New setup: one virtual card per client

  • Card 1 (Retail Brand, Q3 Paid Social): $4,500 cap, Meta and TikTok ad accounts only (where supported)
  • Card 2 (SaaS Client, Search): $2,200 cap, Google Ads account only (where supported)
  • Card 3 (Real Estate Brokerage, Display): $1,800 cap, Google Display and Meta (where supported)
  • Card 4 (Restaurant Chain, Local Campaigns): $900 cap, Meta only (where supported)
  • Card 5 (Shared tools, internal): $300 cap for SaaS subscriptions used across the team

Result

  • Month-end reporting: one card export per client, already labeled, no manual sorting required
  • Overspend incidents: zero, each card declined when it reached its cap
  • Reconciliation time: down from 5 to 7 hours to under 45 minutes per month
  • Two cards closed at end of Q3. Transaction history remained in the dashboard for client invoice verification.

Frequently asked questions

Can I give each agency client their own virtual card for ad spend?

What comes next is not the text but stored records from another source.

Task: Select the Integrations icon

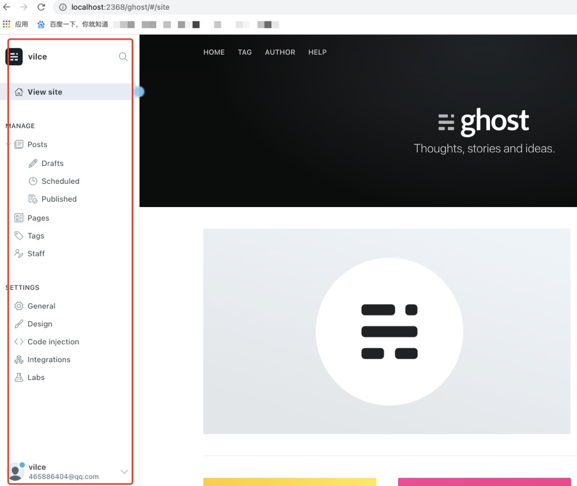Action: [18, 359]
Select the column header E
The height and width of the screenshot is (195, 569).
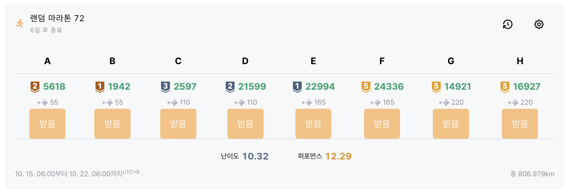click(x=313, y=61)
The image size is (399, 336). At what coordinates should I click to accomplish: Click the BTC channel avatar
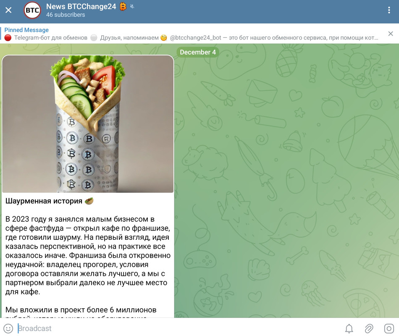[x=32, y=11]
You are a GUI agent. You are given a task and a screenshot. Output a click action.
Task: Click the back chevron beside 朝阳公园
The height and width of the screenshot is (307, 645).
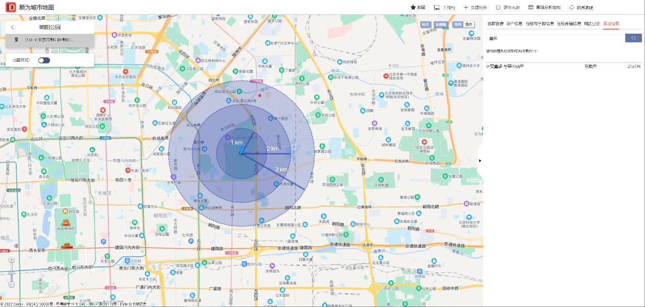pos(12,27)
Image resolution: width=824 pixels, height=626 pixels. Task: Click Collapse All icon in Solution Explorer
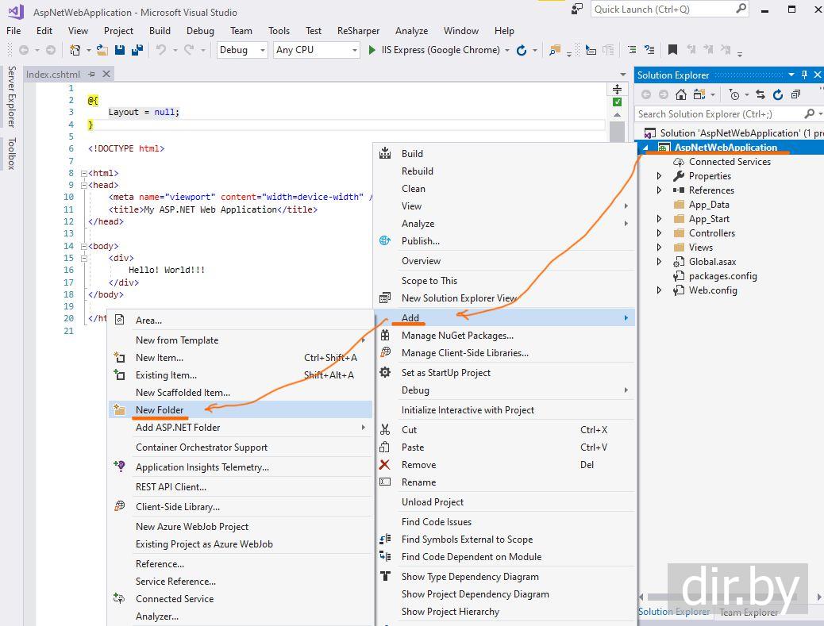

Yes. VirtualCardMaker lets you issue a separate virtual Visa card for each client account or campaign. You name the card, set a spend cap, load it from your wallet, and assign it to whoever manages that client's campaigns. The card details are emailed to that person, and they add the card to Apple Wallet or Google Wallet themselves, or use the number to fund ad platform accounts directly.

What happens to a client card when their campaign ends?

You close the card from your VirtualCardMaker dashboard. Canceling the card stops new charges from being authorized. Charges already authorized before cancellation may still settle, so check your ad platform dashboards for open authorizations before closing. The full transaction history stays on your dashboard after the card is closed.

Do clients need a bank account to receive or use the virtual card?

No. The client does not need a bank account. VirtualCardMaker cards are wallet-funded from the agency's account. The card details are emailed to whoever the agency assigns, and that person uses the card number for purchases or adds it to their mobile wallet. No bank link or financial setup is required from the client side.

Is there a credit check to issue virtual cards for client accounts?

No credit check is required. VirtualCardMaker virtual cards are funded from your wallet balance, not from a credit line. You load the amount you need, set the cap, and issue the card. There is no application or credit approval process involved.

Can I set a spending limit on each client card?

Yes, and the spend cap is a hard limit. Once the card reaches the amount you set, it declines. There is no overflow or override. Client budgets are enforced at the card level automatically, without any manual monitoring required on your end.

How does per-client card tracking work for monthly reporting?

Each card's transactions are logged under that card's name in your VirtualCardMaker dashboard. If you name each card by client or campaign at setup, the reporting structure is already in place without any additional tagging. Export the transaction list per card for client invoicing, budget reviews, or internal records.

What if a client needs to use the card for a purchase I did not plan for?

The card can only be used up to the cap you set. If a client needs budget for an unplanned purchase, you can increase the card limit from your dashboard. If the card has merchant or category restrictions (where supported), those apply as well. Any change to the card limit or restrictions is yours to make and yours to control.

This article is for general informational purposes only and does not constitute legal or financial advice. Consult a qualified advisor for guidance specific to your situation.